(Records supplied Opens)

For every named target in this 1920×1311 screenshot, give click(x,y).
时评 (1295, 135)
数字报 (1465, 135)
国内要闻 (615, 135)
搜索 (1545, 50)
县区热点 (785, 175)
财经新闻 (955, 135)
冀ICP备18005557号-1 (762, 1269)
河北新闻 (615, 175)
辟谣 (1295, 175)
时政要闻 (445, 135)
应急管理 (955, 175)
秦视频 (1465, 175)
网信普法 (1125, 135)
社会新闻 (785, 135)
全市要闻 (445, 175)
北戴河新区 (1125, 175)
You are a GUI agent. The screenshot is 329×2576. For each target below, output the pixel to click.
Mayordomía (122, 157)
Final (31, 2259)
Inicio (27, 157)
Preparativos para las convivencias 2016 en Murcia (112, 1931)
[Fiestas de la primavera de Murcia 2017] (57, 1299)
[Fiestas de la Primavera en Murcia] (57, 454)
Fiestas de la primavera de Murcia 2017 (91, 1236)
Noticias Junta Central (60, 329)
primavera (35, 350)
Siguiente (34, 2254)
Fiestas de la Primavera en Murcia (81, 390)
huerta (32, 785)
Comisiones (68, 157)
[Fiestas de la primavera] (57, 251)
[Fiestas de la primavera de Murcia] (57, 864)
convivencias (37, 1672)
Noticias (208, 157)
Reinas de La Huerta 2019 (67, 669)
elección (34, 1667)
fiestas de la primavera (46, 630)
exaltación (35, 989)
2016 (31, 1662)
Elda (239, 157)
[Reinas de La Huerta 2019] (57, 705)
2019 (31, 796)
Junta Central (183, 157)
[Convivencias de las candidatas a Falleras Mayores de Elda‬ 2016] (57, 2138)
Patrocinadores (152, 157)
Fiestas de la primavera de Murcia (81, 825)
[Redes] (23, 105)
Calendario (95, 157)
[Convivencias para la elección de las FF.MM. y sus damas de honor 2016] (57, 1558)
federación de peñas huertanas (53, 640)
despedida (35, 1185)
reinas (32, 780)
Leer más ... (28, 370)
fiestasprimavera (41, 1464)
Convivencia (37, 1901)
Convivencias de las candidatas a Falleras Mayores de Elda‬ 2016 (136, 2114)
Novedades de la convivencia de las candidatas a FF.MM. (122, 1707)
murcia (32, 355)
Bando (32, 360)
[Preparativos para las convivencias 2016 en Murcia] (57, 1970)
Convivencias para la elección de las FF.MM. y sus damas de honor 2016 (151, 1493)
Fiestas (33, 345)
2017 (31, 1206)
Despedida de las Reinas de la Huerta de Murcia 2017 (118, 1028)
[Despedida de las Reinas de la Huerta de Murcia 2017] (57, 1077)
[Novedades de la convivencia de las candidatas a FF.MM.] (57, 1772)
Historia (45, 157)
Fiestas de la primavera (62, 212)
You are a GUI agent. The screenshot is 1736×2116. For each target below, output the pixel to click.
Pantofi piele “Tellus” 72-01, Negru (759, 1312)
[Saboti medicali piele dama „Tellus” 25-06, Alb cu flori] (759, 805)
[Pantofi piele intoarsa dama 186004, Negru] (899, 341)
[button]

(Records supplied Closes)

Problem details: The required output is the exact run of lines from the beginning of the records to the line with "北戴河新区 (1125, 175)", that line included.

Response area:
For every named target in this 1920×1311 screenshot, give click(x,y).
时评 (1295, 135)
数字报 (1465, 135)
国内要闻 (615, 135)
搜索 (1545, 50)
县区热点 (785, 175)
财经新闻 (955, 135)
冀ICP备18005557号-1 (762, 1269)
河北新闻 (615, 175)
辟谣 (1295, 175)
时政要闻 (445, 135)
应急管理 (955, 175)
秦视频 (1465, 175)
网信普法 (1125, 135)
社会新闻 (785, 135)
全市要闻 (445, 175)
北戴河新区 (1125, 175)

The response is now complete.